Bunun anlamı çok açık olmakla birlikte, AKP iktidarının bir yandan toplum sağlığının en temel ilkelerini yerle bir ederken bir yandan da toplumun yanlış yönelimlerini beslemesinin rakamsal ifadesi, meseleyi oldukça vurucu bir şekilde açıklamaktadır.

Halk hapı yutarken...
AKP iktidarında toplumsal kaynakların önemli bir bölümü özel sağlık sektörüne ve ilaç harcamalarına kullanıldı. AKP iktidarı Türkiye'yi, sağlık harcamalarının yıllık artış oranı bakımından OECD ülkeleri içinde ikinci sıraya yükseltmeyi "başardı".

Türkiye'de sağlık harcamalarının AKP döneminde anormal bir ivmeyle yükseldiği gözlenirken, 2002 yılında 10 bin 52 dolar olan toplam sağlık harcaması, 2008 yılına gelindiğinde yaklaşık 4,5 kat artmış, 44 bin 364 dolara yükselmiştir (Kaynak: TÜİK-18 Şubat 2011).

Türkiye'de özel hastane sektörü kamu tarafından beslenmektedir. SGK tarafından yapılan tedavi giderlerinin yüzde 31.4'ü özel hastanelere oldu. SGK 2008 verilerine göre, SGK'nın 2008 yılı toplam sağlık harcaması 25 milyon 404 bin TL iken, bunun 10 milyon 717 bin TL'si ilaç harcamasına, 13 milyon 953 bin TL'si ise tedavi giderlerine aktı.

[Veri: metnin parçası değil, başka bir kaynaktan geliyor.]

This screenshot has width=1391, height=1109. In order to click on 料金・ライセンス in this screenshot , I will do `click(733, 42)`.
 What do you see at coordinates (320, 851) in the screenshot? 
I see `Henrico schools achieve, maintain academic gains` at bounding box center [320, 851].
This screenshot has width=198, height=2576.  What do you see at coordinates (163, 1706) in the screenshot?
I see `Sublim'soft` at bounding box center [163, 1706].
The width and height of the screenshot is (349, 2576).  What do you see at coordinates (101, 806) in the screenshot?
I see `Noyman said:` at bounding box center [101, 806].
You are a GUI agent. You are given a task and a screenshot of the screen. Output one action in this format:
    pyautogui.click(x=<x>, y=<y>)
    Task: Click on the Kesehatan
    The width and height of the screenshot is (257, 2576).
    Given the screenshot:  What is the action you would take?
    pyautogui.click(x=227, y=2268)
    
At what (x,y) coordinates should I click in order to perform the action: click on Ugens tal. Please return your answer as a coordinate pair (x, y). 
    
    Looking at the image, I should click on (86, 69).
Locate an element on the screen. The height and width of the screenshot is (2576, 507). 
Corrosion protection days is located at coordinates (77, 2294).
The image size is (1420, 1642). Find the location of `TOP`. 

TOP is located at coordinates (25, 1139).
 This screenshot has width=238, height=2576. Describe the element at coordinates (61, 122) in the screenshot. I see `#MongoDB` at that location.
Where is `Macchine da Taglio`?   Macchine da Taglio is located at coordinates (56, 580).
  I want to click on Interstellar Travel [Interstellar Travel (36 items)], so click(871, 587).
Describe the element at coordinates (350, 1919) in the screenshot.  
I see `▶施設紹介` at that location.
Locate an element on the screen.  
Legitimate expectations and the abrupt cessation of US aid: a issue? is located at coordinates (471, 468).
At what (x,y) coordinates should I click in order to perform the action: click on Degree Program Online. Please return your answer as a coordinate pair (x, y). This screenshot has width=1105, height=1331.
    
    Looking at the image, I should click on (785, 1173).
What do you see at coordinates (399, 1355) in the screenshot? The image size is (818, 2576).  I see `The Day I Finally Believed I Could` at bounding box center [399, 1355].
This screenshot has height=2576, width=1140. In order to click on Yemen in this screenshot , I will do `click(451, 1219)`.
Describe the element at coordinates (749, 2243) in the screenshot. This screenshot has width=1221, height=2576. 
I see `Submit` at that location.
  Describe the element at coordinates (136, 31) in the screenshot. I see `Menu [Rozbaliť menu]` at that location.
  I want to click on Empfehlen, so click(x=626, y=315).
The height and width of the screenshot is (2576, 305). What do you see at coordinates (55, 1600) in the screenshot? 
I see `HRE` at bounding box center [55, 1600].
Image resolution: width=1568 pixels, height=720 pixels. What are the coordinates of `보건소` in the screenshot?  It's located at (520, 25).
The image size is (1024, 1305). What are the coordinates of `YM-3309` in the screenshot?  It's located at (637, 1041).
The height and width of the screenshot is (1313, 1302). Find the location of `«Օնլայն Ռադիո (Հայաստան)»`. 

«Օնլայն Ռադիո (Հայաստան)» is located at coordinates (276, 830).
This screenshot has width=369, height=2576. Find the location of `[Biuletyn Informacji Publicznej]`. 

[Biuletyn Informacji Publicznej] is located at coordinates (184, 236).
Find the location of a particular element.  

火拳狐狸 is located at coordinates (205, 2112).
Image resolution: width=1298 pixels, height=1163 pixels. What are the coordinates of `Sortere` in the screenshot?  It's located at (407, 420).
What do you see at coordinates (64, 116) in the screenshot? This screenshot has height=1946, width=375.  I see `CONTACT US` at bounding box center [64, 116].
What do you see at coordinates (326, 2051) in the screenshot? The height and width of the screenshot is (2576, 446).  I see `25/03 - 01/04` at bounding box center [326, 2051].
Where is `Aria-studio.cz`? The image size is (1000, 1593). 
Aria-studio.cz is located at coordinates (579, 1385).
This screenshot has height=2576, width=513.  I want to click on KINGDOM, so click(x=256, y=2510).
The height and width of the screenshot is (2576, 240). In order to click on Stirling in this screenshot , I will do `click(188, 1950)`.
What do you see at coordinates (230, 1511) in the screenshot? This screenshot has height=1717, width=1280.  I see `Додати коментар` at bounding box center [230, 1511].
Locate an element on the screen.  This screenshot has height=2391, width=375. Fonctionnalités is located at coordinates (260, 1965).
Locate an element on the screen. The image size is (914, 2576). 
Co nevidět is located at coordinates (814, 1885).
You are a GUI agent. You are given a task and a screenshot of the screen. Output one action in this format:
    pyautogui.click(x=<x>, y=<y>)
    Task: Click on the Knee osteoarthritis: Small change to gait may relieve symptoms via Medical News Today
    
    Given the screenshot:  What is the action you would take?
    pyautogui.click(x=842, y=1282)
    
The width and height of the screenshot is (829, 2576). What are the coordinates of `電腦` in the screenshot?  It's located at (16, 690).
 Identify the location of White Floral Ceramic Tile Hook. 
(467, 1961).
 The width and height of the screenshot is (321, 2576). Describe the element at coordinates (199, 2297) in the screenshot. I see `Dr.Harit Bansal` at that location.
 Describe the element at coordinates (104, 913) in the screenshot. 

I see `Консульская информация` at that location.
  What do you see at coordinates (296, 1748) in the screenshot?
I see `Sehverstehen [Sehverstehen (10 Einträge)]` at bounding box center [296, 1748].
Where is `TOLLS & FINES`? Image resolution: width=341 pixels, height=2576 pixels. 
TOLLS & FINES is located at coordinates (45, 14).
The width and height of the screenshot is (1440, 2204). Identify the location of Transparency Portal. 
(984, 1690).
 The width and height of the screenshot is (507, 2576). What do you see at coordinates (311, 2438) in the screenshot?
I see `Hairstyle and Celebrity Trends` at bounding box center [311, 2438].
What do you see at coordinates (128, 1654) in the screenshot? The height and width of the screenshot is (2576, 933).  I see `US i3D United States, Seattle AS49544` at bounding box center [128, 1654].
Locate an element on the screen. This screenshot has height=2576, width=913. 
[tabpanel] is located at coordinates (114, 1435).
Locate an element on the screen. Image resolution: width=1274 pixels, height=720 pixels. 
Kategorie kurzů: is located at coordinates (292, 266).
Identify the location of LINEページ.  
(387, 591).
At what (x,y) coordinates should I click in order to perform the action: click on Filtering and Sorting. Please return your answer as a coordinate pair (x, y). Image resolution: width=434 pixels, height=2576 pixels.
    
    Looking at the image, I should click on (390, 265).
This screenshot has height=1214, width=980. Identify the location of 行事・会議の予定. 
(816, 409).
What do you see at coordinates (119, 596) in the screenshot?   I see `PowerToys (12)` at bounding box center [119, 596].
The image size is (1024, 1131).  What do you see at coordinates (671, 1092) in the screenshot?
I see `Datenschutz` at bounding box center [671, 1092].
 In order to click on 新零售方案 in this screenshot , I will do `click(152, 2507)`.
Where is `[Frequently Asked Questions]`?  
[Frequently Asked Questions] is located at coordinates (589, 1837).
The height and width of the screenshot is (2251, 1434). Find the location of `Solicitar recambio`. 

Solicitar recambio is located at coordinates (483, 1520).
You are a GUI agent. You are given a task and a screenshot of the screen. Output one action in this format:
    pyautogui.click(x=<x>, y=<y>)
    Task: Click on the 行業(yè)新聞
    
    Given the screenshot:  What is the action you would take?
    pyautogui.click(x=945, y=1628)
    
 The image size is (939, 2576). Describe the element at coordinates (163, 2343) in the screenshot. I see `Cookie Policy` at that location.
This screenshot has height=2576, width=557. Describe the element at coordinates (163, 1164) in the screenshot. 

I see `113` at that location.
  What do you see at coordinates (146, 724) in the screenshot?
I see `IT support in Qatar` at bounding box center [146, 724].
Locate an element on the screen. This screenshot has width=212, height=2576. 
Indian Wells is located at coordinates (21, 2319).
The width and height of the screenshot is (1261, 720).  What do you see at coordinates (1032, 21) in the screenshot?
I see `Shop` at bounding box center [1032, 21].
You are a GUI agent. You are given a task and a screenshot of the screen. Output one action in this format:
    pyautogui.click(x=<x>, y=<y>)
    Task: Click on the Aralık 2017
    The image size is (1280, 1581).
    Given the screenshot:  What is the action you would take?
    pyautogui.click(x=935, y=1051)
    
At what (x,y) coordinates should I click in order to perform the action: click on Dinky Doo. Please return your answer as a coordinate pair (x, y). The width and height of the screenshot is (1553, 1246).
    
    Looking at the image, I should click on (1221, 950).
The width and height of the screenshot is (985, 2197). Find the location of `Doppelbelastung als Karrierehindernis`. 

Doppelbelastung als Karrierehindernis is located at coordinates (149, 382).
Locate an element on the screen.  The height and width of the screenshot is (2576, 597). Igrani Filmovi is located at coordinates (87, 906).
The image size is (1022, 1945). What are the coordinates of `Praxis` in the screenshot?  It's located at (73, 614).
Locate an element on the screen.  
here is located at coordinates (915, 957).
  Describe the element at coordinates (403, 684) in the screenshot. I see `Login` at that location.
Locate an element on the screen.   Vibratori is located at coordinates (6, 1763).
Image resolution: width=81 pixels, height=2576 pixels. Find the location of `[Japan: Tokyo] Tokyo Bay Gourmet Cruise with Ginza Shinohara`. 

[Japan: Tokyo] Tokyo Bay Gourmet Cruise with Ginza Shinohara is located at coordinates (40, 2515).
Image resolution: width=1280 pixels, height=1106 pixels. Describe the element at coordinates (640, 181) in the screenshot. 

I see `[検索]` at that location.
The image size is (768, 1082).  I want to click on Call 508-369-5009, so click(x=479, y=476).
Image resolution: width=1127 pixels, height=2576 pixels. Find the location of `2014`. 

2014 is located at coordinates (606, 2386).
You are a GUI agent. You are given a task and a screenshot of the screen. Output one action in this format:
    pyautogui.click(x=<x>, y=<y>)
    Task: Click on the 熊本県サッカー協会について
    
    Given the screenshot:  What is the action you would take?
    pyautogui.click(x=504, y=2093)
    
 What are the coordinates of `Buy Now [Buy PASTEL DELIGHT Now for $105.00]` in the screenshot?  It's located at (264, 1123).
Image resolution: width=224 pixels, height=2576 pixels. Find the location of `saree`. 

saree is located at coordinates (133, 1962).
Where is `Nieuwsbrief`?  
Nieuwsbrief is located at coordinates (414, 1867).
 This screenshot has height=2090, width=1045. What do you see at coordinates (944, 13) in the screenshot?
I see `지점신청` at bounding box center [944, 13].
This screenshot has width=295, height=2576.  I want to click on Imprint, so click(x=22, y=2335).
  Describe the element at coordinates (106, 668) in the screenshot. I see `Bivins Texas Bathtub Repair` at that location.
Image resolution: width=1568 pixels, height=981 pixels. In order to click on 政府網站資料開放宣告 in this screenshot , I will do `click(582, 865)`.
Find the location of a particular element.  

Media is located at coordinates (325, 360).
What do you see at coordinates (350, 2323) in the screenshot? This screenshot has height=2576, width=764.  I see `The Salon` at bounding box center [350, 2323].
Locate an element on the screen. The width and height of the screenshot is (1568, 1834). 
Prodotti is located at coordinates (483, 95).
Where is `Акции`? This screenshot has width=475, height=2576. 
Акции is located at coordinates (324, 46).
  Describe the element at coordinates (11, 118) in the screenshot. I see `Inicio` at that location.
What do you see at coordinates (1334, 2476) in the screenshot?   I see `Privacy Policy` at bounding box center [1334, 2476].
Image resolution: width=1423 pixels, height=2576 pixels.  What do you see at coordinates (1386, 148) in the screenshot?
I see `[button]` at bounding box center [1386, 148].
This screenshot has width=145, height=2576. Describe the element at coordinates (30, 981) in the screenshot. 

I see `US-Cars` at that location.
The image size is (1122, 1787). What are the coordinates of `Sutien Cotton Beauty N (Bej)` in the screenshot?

13 milyon 953 bin TL tutarındaki tedavi giderlerinin 7 milyon 325 bin TL'si devlet hastaneleri, 2 milyon 247 bin TL'si üniversite hastaneleri, 4 milyon 381 bin TL'si ise özel hastanelere olmuştur. Bu dağılım oranı, özel hastane sektörünün kamu tarafından semirtildiğinin açık göstergesi oldu.

SGK'nın toplam sağlık harcaması ilerleyen dönemde daha da arttı ve 2008'de 25 milyar 404 milyon TL olan rakam, 2009'da 28 milyar 863 milyon TL'ye, 2010'da ise 32 milyar 80 milyon TL'ye yükseldi.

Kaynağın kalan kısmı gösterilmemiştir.